In the past few weeks the news world has lit up with a term which is unfamiliar to many: “cultural appropriation”. The phrase has become increasingly prominent recently due to the scandal where H&M replicated the dress of the Kurdish female soldiers currently battling the Islamic State in Iraq and Syria (ISIS), which has offended and angered many people supporting their pursuit for peace. However, this is not an isolated case and other forms of cultural misappropriation have been exposed, including the sale of Native American headdresses at England’s largest festival, Glastonbury. As an important and pressing issue, it is clear that the term “cultural appropriation” needs to be made more familiar in order to prevent the trivialisation and disrespect of people’s traditions and cultures from continuing.
So what is cultural appropriation?
The author of Who Owns Culture? Appropriation and Authenticity in American Law, Susan Scafidi, describes how it is difficult to give a definitive definition, but largely it is, “Taking the intellectual property, traditional knowledge, cultural expressions, or artefacts from someone else’s culture without permission.” An expansion on this is that cultural appropriation is the “unauthorized use of another culture’s dance, dress, music, language, folklore, cuisine, traditional medicine, religious symbols, etc. It’s most likely to be harmful when the source community is a minority group that has been oppressed or exploited in other ways or when the object of appropriation is particularly sensitive, e.g. sacred objects.”

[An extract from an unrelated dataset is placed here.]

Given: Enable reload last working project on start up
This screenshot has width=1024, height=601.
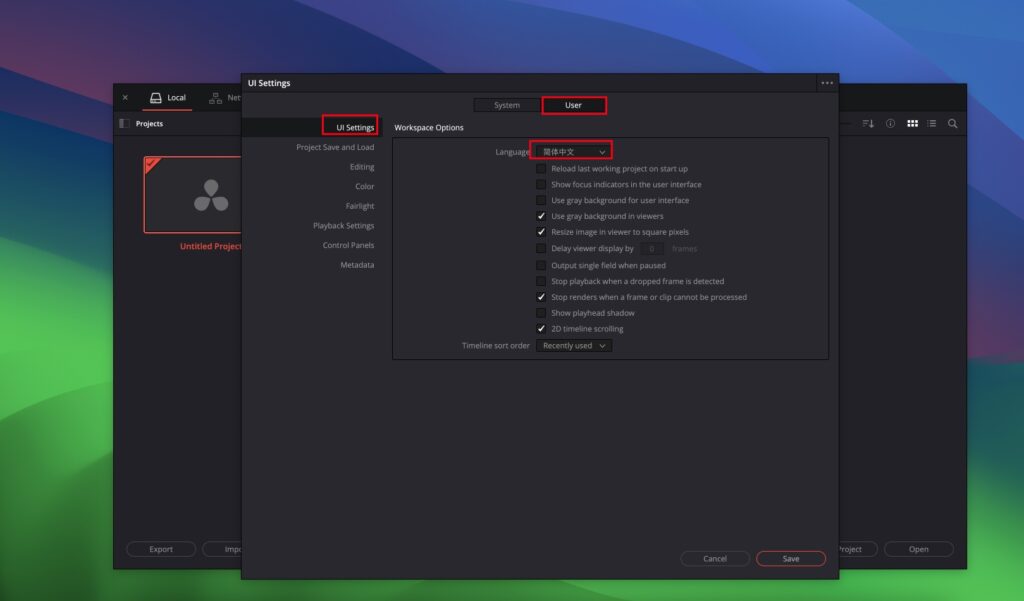Looking at the screenshot, I should 541,168.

Although it may seem simple, many large companies have recently struggled to avoid committing acts of cultural misappropriation in the items they produce.
At the forefront of the cultural appropriation awareness campaign is the story of the Kurdish female fighters’ jumpsuits being copied and trivialised in the Swedish company H&M’s Autumn/Winter collection released this month.
The jumpsuit is said to replicate the uniform of the Kurdish People’s Protection Units (YPG), a group of male and female soldiers that are an armed wing of the Syrian Kurdish Democratic Union Party (PYD). The group have taken a defensive position, fighting against groups who wish to bring Syrian Civil War to Kurdish inhabited areas, such as the strategic town of Kobani near the Syrian-Turkish border.
Whilst these YPG fighters risk their lives to protect their homes it is understandable that H&M’s crude replication of their uniforms would cause an uproar among the Kurdish community on many social media sites. It has been deemed “disgraceful” and “disrespectful” across Twitter and Facebook and has resulted in H&M apologising for the likeness in the outfits. However, the resemblance is passed off as a coincidence, Ida Ståhlnacke, H&M’s global press officer says, “We are truly sorry if we have offended anyone with this piece, this was of course never our intention. At H&M we want to offer the latest within fashion and trends and we continuously listen to our customer’s requests…The jumpsuit in question is made in a light and comfortable material and is a part of a larger collection consisting of many garments in khaki green, which also is one of the trendiest colours this season.”
Although this apology has been largely accepted, H&M’s carelessness has opened up a door exposing a much wider issue. Such examples of cultural appropriation keep reappearing in areas of industry, particularly fashion, and this needs to be dealt with.
The other recent example of cultural misappropriation that has reached the press is the selling native headdresses at Glastonbury. An online petition launched by Daniel Round on Change.org garnered only 65 signatures; however this was enough for the UK’s most famous music festival to restrict the sale of the headdresses at their 2015 event.
The native headdress has become a popular fashion item to wear at festivals across the UK. However, those who sport the item are not fully aware of the implications, particularly that it is an act of cultural misappropriation which can be seen as racist.
The Native American headdresses are historical, sacred and ceremonial pieces, sometimes called regalia, and to wear them as a form of “costume” is hugely offensive to the Native American communities. Moreover, there are hundreds of different Native American cultures and therefore wearing the “typical” costume of a Native American headdress is a generalisation and misrepresentation of many Native people.
It can be seen that “cultural appropriation” is a developing problem in the modern world, which can be recognised with its increased feature in the press. However, it is so easy to avoid. By simply taking the time to consider the cultural origins and importance of an item you are about to purchase you can avoid culturally misappropriating and help ensure people and their cultures are respected.